I asked the people I met in The Hague if there are too many orchestras, and they said yes, but these were the wrong ones to cut. The cuts should have been made with more thought.
I can’t take a stand on this, because I don’t begin to know enough. But you can see that even beyond these protested cuts, people think there’s a crisis. One part of it comes from falling ticket sales
And someone who until recently was an artist manager gave me a view of what falling ticket sales mean. His top artists, the ones making the highest fees, had begun to be offered second tier fees. The second-tier artists were getting third tier fees, and so on down to the bottom, where the lowest paid artists weren’t offered fees at all. They were asked to play for a share of the ticket receipts.

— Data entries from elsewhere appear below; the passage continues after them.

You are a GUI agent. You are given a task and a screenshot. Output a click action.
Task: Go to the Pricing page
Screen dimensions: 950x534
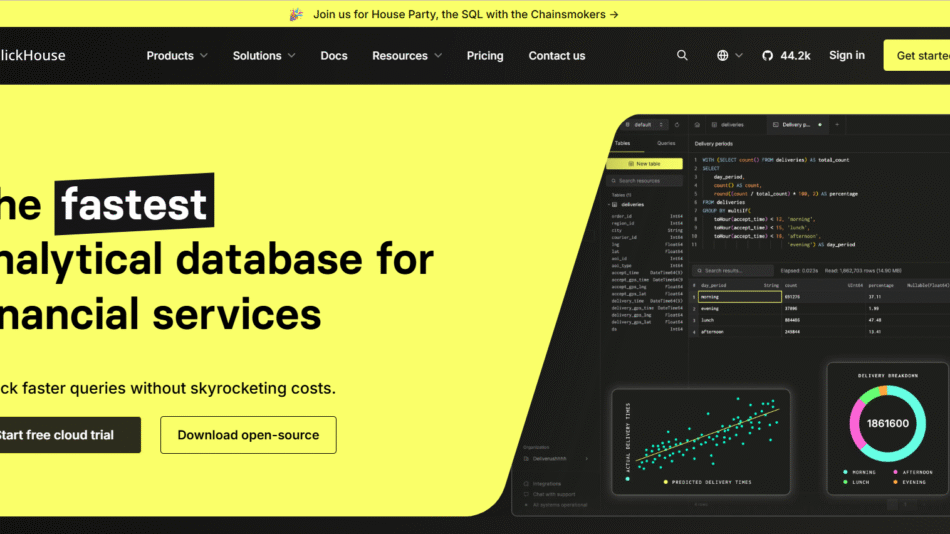[x=485, y=56]
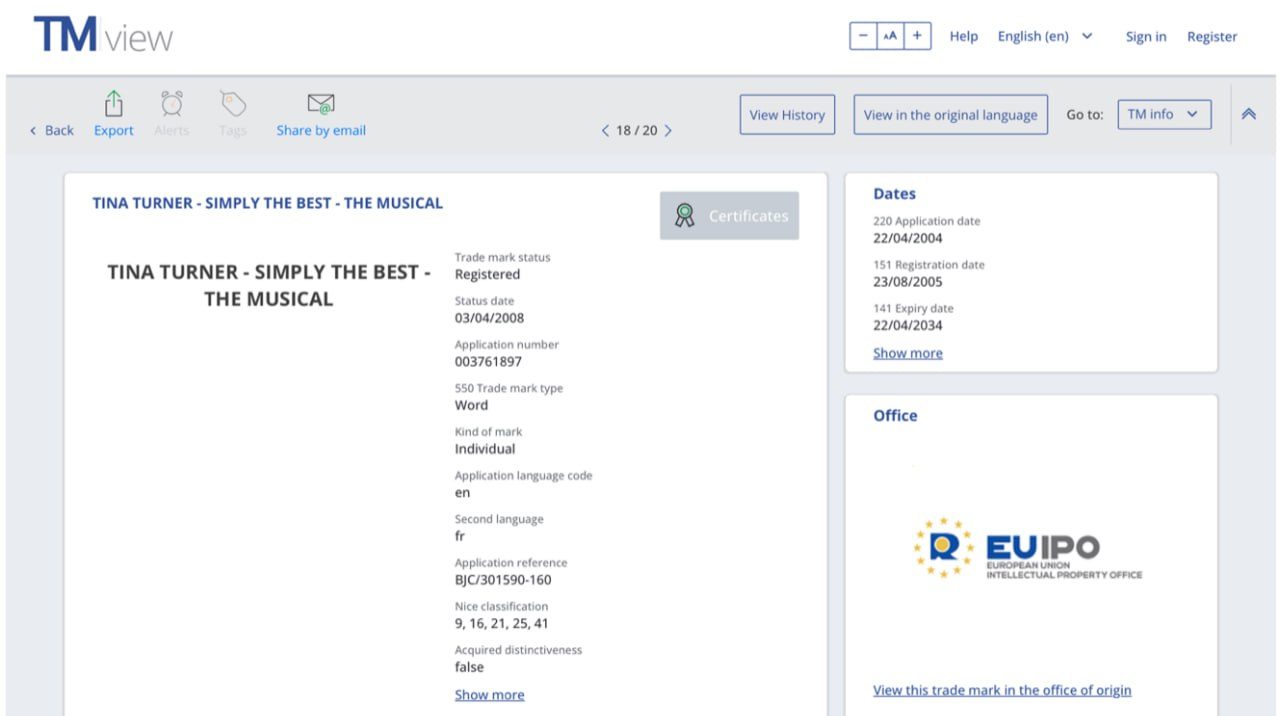Go to next trade mark result arrow
Screen dimensions: 1280x716
tap(668, 131)
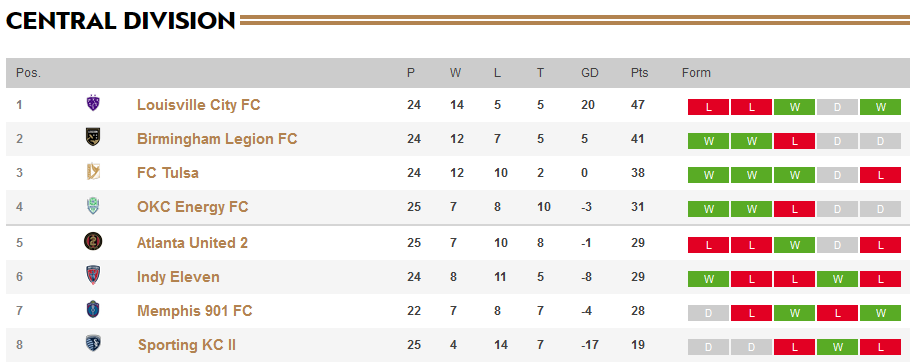Open the FC Tulsa team link
The image size is (910, 364).
tap(168, 173)
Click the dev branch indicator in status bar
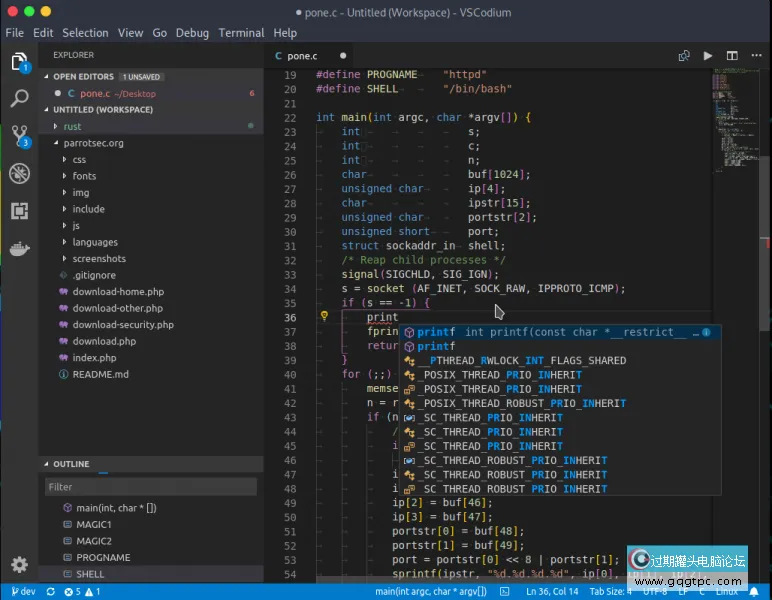The width and height of the screenshot is (772, 600). pos(21,592)
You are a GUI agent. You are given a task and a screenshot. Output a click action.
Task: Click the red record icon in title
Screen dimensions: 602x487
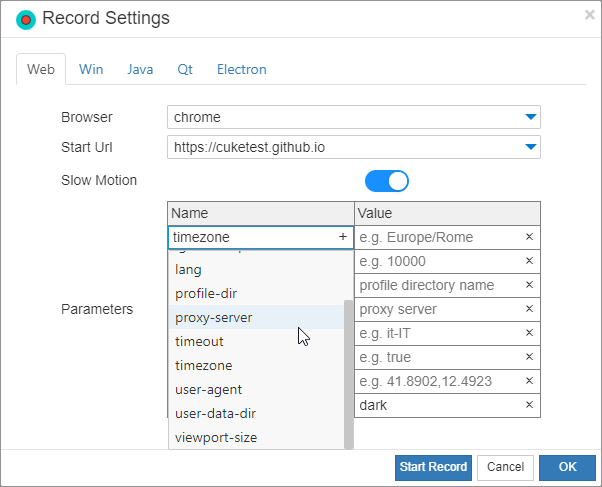(x=26, y=19)
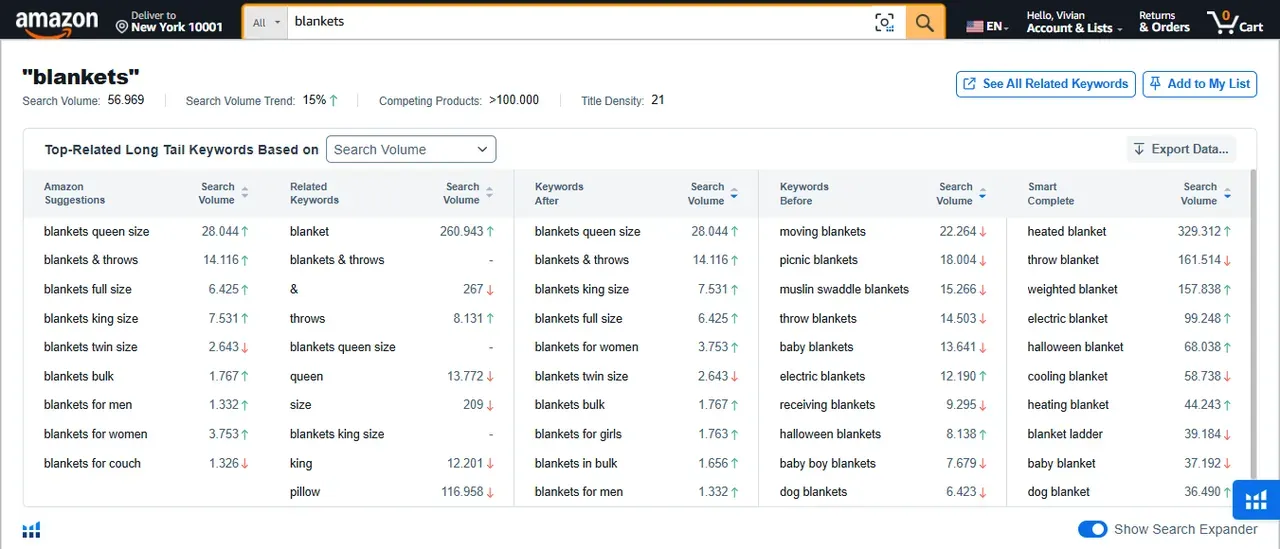The image size is (1280, 549).
Task: Click the Add to My List button
Action: click(1200, 84)
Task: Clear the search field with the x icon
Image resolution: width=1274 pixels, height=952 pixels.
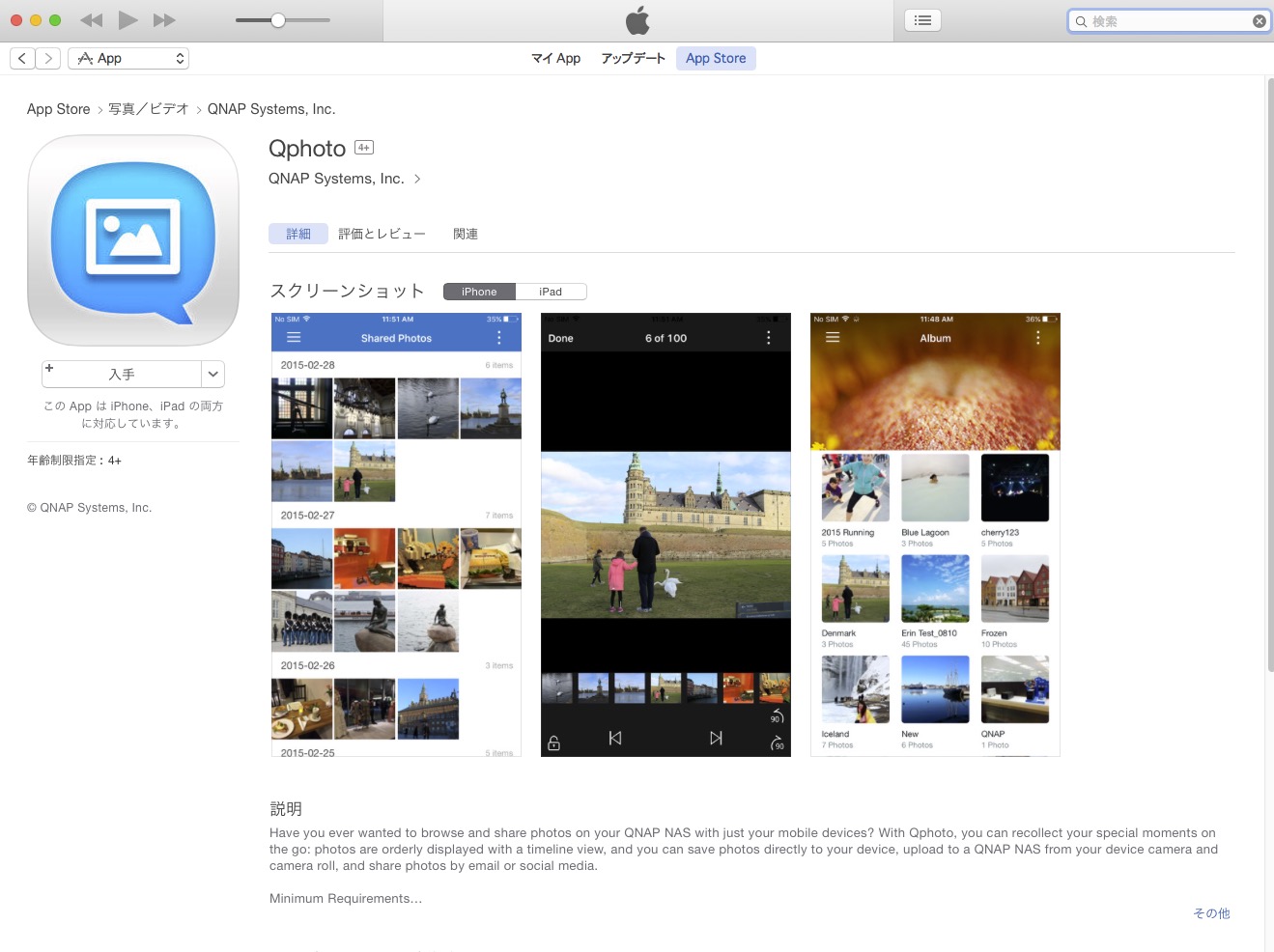Action: pyautogui.click(x=1259, y=20)
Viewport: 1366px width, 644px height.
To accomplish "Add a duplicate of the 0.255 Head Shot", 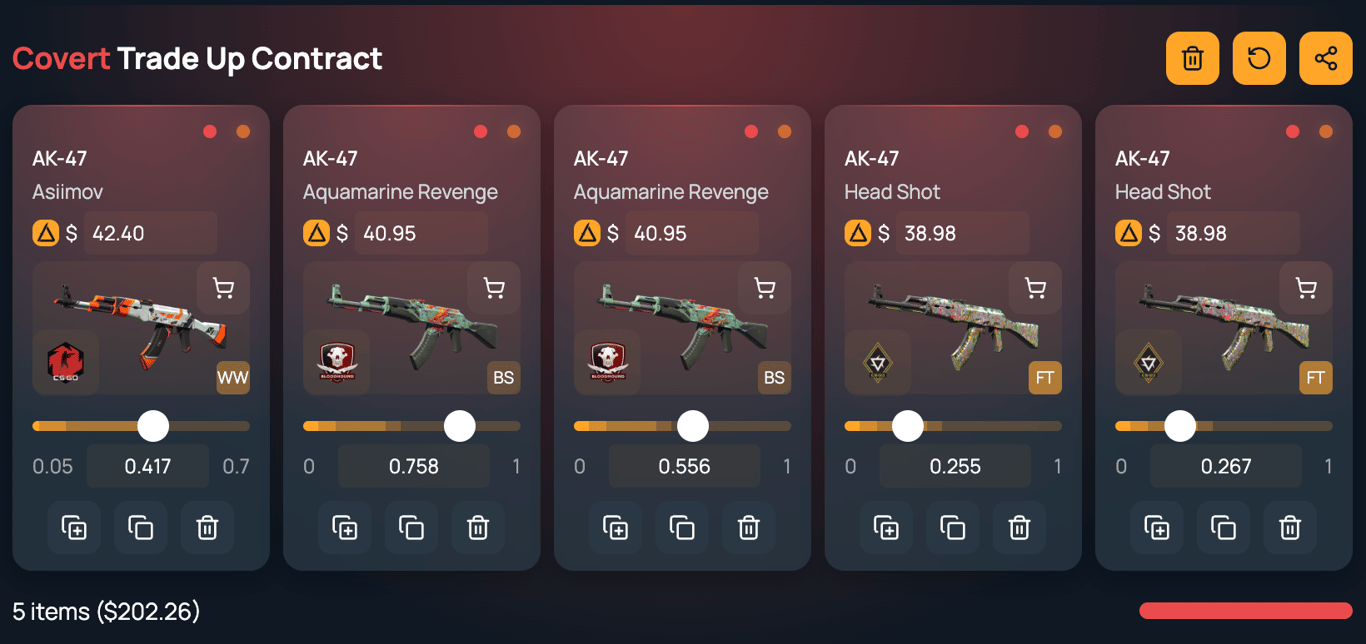I will (x=886, y=527).
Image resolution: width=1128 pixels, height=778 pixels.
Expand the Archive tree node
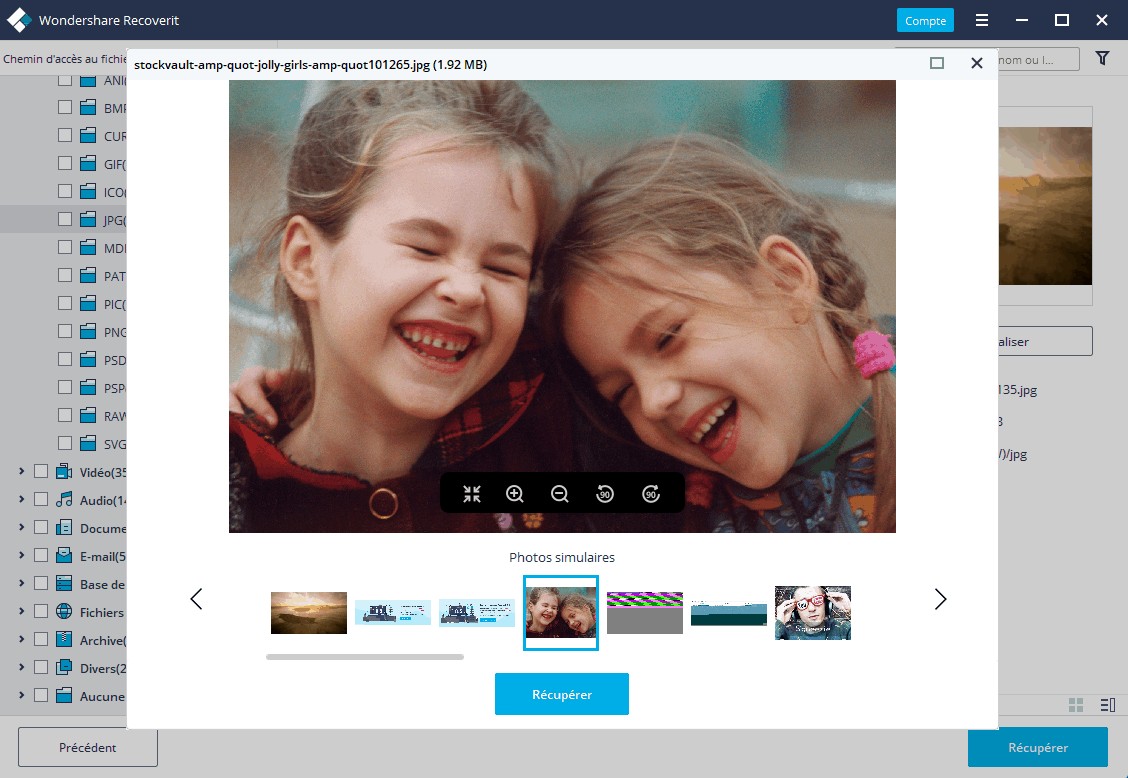[x=21, y=640]
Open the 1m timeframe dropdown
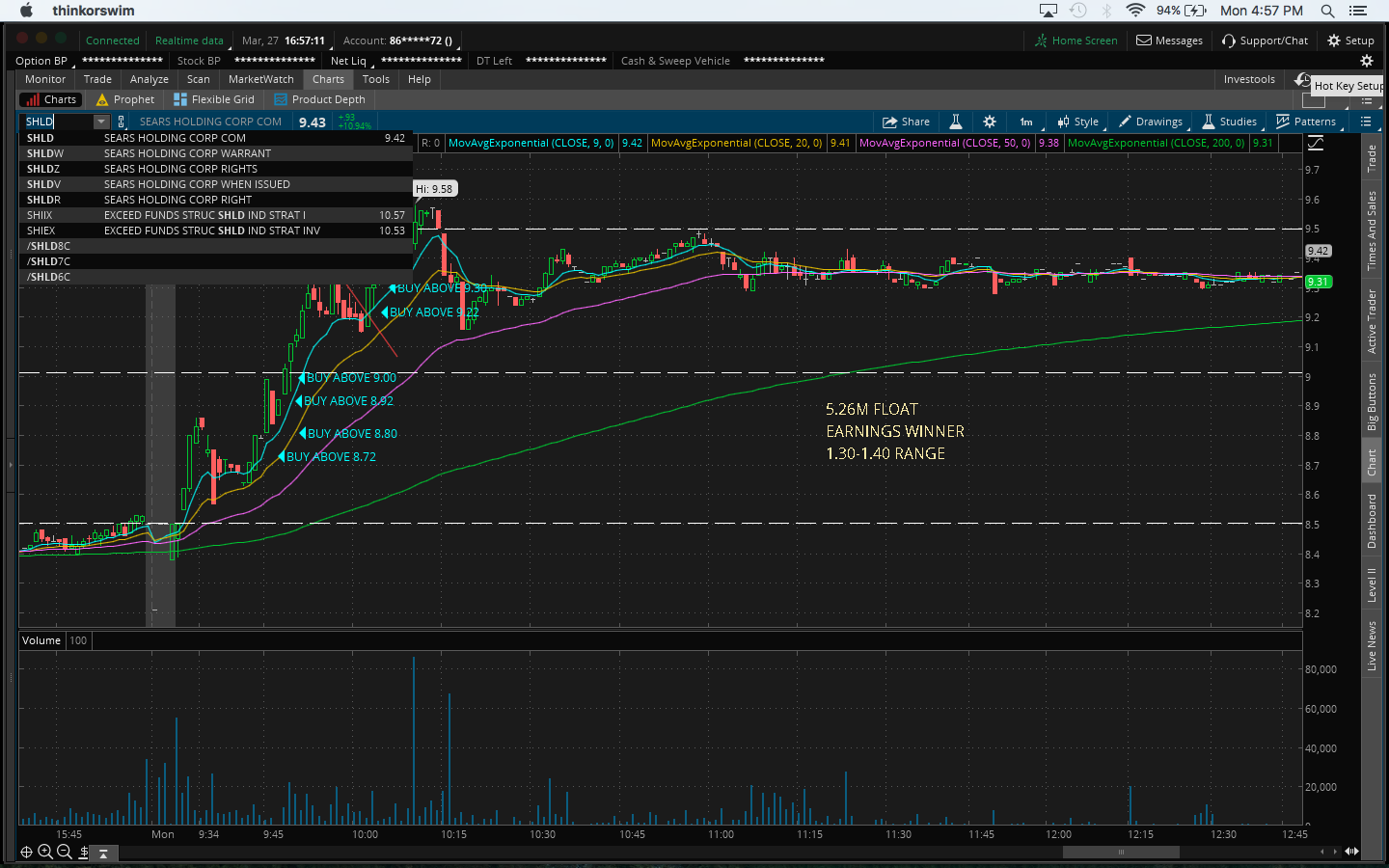1389x868 pixels. (1026, 122)
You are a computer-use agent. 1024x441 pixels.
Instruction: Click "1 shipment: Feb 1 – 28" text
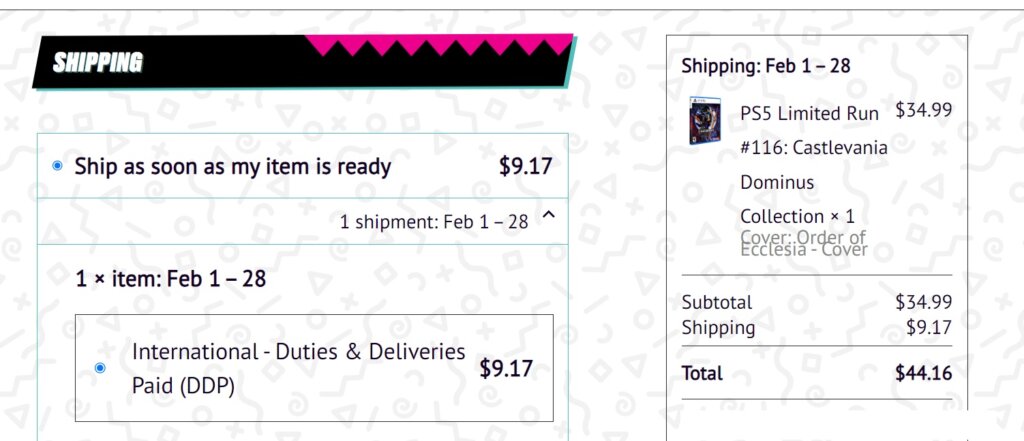(434, 222)
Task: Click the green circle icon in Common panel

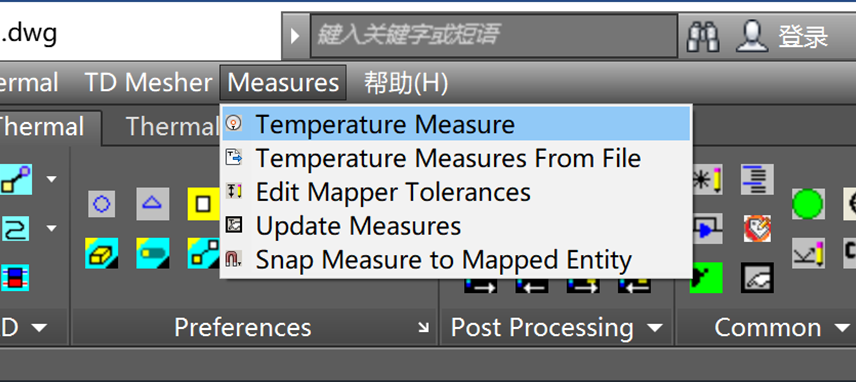Action: [x=807, y=204]
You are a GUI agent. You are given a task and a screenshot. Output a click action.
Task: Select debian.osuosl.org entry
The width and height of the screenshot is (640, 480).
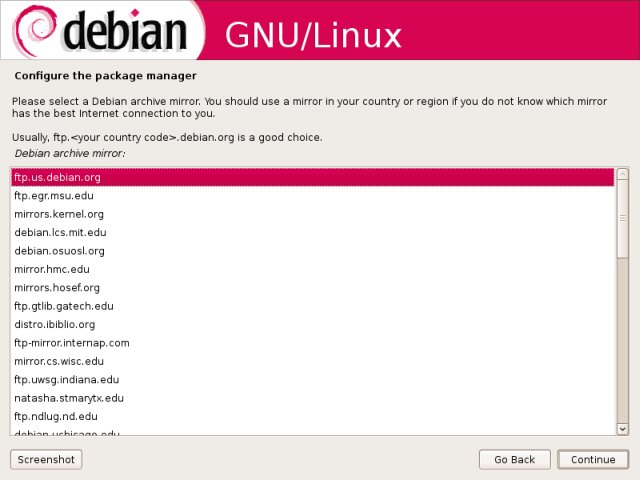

Next: what I did on my visit. (And apologies, because I’d hoped to blog more while I’ve been here. There’s lots to report. But my time and energy had to go elsewhere. I’m back tomorrow,and you’ll see more blogging.)
Galen H. Brown says
There’s an important sense here in which classical music is shifting into economic models more akin to the popular music scene: live music in pop is driven primarily by amateurs, i.e. people who aren’t making a living playing music. Sure, the famous musicians make a fortune playing live, but most of the live rock being performed on any given night is happening in bars and small clubs where the performers get a cut of the door and then show up bleary-eyed at their day jobs the next morning. For most bands, going on tour means taking vacation from work, staying with friends and family and crashing on the couches of generous fans, and hoping to break even.
I certainly believe that classical music is in crisis, but the idea that the bottom tier of performers is working for a cut of the ticket sales isn’t evidence of crisis so much as an evening out. That’s not to say that having such an amateur-heavy system is a good thing, but if it’s a problem it’s a music industry wide problem.